In der zweiten Märzwoche 2010 wurde auf der Huntington Lane Tagebaufläche bei Birmingham ein Besetzungscamp errichtet. Hier will die Kohlefirm UK Coal ein knapp 100 Hektar großes Naturschutzgebiet, mit altem Baumbestand zerstören, um 900.000t Kohle zu fördern, wodurch mindestes 2.430.000t CO2-Emissionen freigesetzt werden, ohne das CO2 welches beim zerstören des Waldes freigesetzt werden. Das Camp existiert noch (Stand Ende Arpril) und wurde von vielen AktivistInnen ausgebaut.

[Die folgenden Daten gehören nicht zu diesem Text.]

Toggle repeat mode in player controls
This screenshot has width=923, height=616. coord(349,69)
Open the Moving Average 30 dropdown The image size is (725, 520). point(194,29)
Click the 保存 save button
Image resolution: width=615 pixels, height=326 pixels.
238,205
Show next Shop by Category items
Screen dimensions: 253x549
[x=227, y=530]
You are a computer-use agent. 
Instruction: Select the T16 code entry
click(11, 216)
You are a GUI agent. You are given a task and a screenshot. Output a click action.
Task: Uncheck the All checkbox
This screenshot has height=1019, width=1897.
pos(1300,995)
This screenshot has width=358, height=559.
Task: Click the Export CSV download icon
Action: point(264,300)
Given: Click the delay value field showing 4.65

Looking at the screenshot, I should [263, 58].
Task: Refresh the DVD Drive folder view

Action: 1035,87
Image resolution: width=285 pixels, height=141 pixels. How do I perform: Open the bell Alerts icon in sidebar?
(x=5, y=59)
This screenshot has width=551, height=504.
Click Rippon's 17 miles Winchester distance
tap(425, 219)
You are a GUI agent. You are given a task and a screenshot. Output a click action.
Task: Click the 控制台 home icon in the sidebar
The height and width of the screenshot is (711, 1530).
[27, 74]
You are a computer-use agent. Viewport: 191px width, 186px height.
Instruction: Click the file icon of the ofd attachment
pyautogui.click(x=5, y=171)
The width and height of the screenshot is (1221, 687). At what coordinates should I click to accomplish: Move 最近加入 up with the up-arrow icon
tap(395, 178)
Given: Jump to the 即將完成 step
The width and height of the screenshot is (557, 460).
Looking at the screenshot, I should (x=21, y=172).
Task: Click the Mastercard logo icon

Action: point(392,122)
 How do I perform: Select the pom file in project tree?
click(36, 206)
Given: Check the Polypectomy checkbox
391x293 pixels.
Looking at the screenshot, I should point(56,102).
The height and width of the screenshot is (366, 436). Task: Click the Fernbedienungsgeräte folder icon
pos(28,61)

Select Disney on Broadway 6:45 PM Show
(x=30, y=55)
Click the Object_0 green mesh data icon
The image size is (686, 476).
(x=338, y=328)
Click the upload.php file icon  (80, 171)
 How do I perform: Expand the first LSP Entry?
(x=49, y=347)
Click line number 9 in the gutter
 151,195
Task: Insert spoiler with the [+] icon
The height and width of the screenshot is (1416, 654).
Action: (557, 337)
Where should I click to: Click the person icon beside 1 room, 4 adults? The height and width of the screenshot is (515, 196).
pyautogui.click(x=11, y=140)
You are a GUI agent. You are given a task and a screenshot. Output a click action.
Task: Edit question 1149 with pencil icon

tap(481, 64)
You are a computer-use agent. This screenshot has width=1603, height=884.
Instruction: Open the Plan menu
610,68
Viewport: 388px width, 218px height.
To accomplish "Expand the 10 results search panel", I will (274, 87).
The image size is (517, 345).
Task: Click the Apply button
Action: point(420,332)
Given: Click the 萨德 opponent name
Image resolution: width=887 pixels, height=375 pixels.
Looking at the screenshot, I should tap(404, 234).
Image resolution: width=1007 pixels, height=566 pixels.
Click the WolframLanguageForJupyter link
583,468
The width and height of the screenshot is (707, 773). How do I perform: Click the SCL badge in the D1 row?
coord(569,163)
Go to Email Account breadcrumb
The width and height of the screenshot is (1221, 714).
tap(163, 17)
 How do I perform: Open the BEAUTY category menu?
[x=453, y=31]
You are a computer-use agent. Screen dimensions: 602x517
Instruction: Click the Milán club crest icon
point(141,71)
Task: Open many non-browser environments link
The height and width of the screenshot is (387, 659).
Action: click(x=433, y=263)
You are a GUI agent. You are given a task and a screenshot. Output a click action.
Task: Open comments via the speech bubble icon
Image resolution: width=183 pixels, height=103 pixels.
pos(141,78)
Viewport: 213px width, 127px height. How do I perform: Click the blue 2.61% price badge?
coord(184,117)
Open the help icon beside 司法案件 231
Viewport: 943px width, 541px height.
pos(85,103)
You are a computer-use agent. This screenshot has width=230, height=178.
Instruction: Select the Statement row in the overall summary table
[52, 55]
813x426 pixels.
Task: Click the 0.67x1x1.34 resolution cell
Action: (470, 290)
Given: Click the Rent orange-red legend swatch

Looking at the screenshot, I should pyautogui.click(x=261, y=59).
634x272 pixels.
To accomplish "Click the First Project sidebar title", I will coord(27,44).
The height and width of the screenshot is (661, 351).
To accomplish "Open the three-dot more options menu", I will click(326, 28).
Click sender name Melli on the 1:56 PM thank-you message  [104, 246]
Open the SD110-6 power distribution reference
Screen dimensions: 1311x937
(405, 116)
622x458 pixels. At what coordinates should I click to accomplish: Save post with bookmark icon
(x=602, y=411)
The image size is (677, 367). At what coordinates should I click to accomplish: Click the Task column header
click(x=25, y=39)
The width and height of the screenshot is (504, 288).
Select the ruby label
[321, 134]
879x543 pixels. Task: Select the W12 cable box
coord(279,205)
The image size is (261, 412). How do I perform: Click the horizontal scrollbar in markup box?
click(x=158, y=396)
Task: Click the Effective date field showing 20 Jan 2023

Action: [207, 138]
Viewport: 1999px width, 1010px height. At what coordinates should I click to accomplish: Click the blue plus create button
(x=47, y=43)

In der Nacht vom 21. auf den 22. März besetzten Anti- Kohleabbau- AktivistInnen erneut einen Wald der für einen Kohletagebau weichen soll. Die Blair House Tagebaufläche wurde in Solidarität mit den AnwohnerInnen und als direkte Intervention gegen die Umweltzerstörung die sie versursachen wird, besetzt. Hier hat UK-Coal die Erlaubniss bekommen 720,000 Tonnen Kohle abzubauen. Damit werden die Einwände der AnwohnerInnen einfach übergangen. Fiona Richards, eine der BesetzerInnen sagt: „Diese Kohlemine ist nur eine von 20 die in Schottland die Planungs-Erlaubnis bekommen hat. Wenn wir eine Chance haben wollen einen gefährlichen Klimawandel zu verhindern, und lokale Gemeinschaften vor Carbon-intensiver Industrie schützen wollen, müssen wir direkte Aktionen starten, da Stadtverordnete, Kohlekonzerne und die Regierung ihren kompromisslosen Unwillen gezeigt haben die Probleme zu lösen die wir bekämpfen.“

Das sogennante „Black Wood protest camp“ wurde aber nach einenhalb Wochen wieder verlassen. „Von Anfang an war der Plan eine kurzfristige Besetzung durchzuführen, um UK Coal zu zeigen, dass kein geplanter Tagebau sicher vor einer Besetzung und einem breitem Widerstand ist, und um die Kosten in die Höhe zu treiben. Außerdem wollten wir Kontakte zu lokalen, betroffenen Gemeinden knüpfen, und das Thema weiter öffentlich machen. Wir werden woanders wieder auftauchen.“ Heißt es in einer Veröffentlichung.